07:20 Publié dans Après l'Etre, Parménide, sagesse du dire | Lien permanent | Commentaires (45) | Envoyer cette note | Tags : dialogue ontologique, savoir-croire, naturalisation de la connaissance



Commentaires
Et quand on pense que l'oiseau-lyre fait ce qu'il fait sans avoir appris le solfège !
Décidément ce matin il y a quelque chose de Teilhard de Chardin
dans votre proposition.
L'isolement du monde du penser par rapport à la nature est un drame, je l'éprouve cruellement, la pensée camisolante qui cautionne la rupture avec le milieu vital est passablement folle à mes yeux.
Si je puis me permettre, me revient une phrase de l'Ancien testament:
"La cigogne dans le ciel connait son chemin, et vous ne me connaissez pas maison d'Israêl"
Comme si instinctivement la cigogne vivait la vie qu'elle EST , ce dont l'homme serait incapable, égaré...Comme si la pensée usurpait une fonction atrophiée...
Ecrit par : joruri | 07.05.2007
N'y voyez pas une intrusion Bibliste. Mais votre billet de ce jour m'évoque puissament ceci, dont ferez ce que voulez:
Quand Adam et Eve regarde l'arbre de la connaissance du bien ET du mal (dualité), il est écrit: la femme vit [...] qu'il était désirable pour acquérir le dis/cernement..."

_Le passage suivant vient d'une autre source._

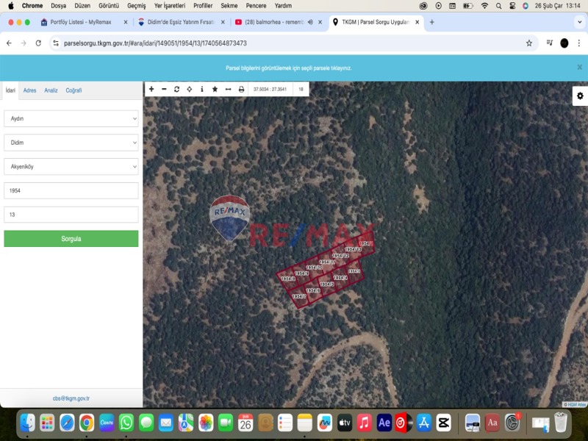Dismiss the blue parcel info banner
The width and height of the screenshot is (588, 441).
click(579, 68)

Mon expérience intime m'est douleur en ce que la rupture entre l'être en moi et l'être en la nature ne se conjoignent plus ce qui pour moi porte nom de malheur.

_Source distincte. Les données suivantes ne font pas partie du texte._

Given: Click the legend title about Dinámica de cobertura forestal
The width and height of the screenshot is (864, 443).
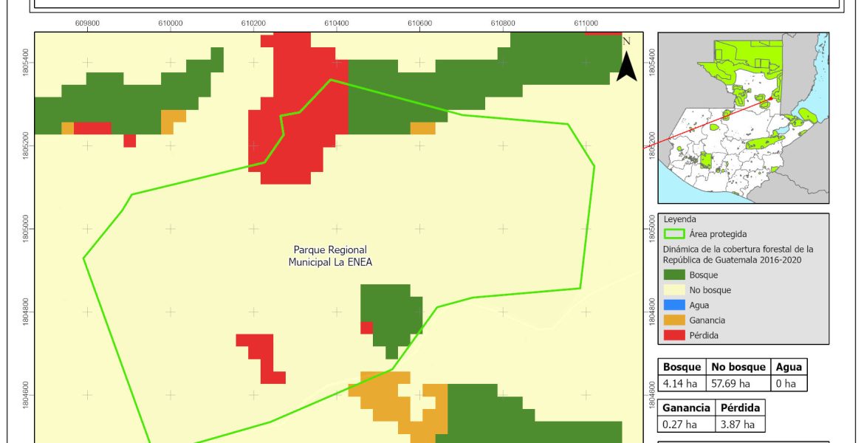Looking at the screenshot, I should click(x=738, y=255).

Ne m'en veuillez, mais je crois percevoir tout de même dans votre démarche DE CE JOUR, une spiritualité latente. Quand moi je lis ce que vous dîtes ici, et qui est d'envergure, voici ce qui se dit spontanément en moi:
" Sans le savoir ce type recherche le moment qui précéda la chute, son intuition de départ est édénique et son aspiration à un univers pacifié fait de lui un homme de bonne volonté. Cependant le retour n'est plus possible qu'en avant...Ce que la chute a brisé, seule la Grâce le reconstruit".

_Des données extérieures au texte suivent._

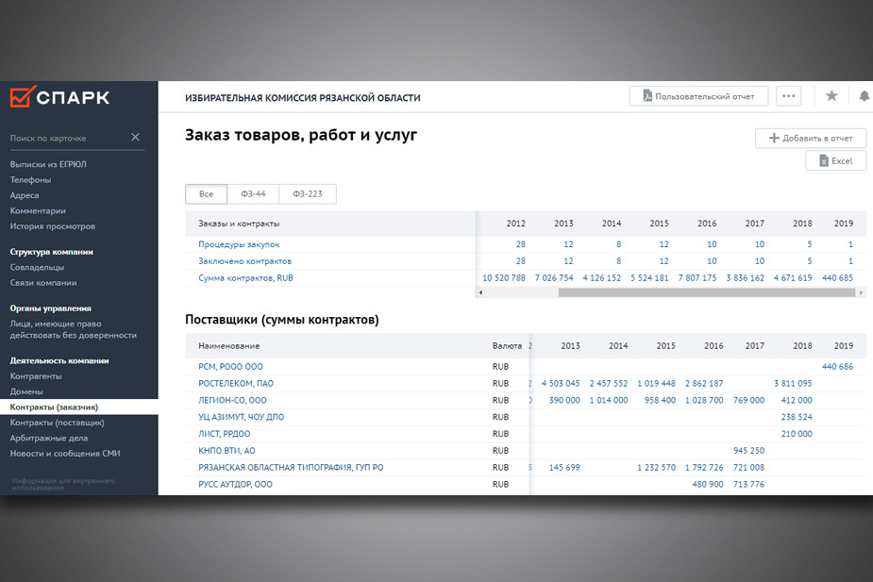
Task: Open 'Выписки из ЕГРЮЛ' in sidebar
Action: (48, 164)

Voilà très exactement, très sincèrement le contenu précis que de ce que votre billet du jour m'évoque, sans aucun fard.
A vous de voir ce que vous pouvez faire -ou pas - de ceci.
Ecrit par : joruri | 07.05.2007
Bonjour,
Varna, j'ai arrêté ma lecture au point précis de ce que je relate de votre dire à travers des mots repris :
"J’emploie les mots « croire » et « savoir-croire » de préférence par exemple à « énergie » ou « instinct » en ce que les deux expressions conservent l’idée de relation. Savoir-croire indique bien la relation constante que signifie le verbe être, et la faculté d’en établir de nouvelles par une sorte de dialogue, en dépit de l’absence manifeste de pensée et de parole."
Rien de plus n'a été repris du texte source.